→ **REQUIRED WORK**:
Find each line below that includes "Israel", then copy it.

Items listed in a dataset
^^^^^^^^^^^^^^^^
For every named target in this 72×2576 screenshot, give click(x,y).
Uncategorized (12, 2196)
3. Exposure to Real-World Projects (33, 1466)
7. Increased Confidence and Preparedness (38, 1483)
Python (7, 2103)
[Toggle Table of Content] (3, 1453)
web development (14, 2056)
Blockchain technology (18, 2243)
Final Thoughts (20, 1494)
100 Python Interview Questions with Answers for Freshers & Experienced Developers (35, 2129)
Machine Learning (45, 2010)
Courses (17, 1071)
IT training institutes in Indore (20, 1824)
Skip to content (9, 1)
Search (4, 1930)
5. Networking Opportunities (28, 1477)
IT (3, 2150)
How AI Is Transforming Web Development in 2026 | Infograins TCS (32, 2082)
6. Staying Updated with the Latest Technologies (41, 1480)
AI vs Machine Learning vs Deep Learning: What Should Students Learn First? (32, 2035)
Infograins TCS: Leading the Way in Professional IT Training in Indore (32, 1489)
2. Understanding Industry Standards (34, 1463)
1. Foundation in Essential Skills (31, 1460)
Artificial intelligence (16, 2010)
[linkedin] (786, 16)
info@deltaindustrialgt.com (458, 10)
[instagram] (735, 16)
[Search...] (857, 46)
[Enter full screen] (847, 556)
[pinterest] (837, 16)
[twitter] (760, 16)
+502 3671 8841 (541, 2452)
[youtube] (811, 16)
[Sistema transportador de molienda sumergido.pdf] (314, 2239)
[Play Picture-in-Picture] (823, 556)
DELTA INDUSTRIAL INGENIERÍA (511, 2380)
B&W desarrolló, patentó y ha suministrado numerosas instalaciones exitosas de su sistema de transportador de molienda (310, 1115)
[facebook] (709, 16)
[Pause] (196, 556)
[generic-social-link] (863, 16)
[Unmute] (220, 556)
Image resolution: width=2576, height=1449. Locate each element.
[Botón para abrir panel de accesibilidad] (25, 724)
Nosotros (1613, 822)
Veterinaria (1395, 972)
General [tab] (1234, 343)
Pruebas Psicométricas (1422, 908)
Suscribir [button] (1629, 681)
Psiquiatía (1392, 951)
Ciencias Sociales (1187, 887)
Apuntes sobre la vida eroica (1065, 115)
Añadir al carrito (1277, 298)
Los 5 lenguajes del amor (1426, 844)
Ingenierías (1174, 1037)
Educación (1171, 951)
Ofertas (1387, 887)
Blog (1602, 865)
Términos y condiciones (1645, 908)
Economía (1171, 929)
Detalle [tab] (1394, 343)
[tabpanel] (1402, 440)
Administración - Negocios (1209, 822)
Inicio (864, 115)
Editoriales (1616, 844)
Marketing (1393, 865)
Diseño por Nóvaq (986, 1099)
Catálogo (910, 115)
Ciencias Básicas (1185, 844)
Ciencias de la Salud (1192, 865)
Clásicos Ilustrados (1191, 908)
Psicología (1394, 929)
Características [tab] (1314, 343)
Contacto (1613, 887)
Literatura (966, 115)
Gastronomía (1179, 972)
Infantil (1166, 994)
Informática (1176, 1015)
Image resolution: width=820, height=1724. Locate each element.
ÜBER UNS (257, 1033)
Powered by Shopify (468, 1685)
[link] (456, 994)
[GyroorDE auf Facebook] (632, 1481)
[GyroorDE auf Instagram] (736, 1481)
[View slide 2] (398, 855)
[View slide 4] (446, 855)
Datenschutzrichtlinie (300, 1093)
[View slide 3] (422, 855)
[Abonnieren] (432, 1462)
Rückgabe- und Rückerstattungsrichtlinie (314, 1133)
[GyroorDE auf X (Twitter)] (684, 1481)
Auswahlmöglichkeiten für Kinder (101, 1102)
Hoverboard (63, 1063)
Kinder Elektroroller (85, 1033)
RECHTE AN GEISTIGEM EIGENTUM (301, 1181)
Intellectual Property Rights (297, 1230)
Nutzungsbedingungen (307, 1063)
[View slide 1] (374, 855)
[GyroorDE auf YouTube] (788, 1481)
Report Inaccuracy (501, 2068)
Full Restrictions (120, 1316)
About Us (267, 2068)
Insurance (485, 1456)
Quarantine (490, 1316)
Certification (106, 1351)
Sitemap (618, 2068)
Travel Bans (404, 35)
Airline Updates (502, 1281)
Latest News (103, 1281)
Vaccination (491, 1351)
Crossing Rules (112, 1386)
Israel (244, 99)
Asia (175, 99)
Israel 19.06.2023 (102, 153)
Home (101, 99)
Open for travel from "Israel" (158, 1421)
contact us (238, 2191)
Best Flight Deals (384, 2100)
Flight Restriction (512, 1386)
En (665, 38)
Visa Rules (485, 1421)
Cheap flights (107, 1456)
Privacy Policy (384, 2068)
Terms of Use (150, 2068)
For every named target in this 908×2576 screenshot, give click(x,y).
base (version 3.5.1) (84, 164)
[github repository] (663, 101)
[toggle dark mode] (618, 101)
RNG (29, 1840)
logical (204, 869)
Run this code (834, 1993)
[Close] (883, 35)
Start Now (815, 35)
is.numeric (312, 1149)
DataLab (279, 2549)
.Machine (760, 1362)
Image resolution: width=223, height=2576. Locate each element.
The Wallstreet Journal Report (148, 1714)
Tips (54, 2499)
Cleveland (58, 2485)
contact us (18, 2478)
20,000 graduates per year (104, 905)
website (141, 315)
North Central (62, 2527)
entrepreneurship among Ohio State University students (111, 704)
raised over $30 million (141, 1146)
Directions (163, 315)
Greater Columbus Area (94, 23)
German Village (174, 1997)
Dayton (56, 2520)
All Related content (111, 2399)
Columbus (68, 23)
^^^^^^^^^^^^^^^^
→ **THE COMPLETED TASK**:
Israel (244, 99)
Israel 19.06.2023 (102, 153)
Open for travel from "Israel" (158, 1421)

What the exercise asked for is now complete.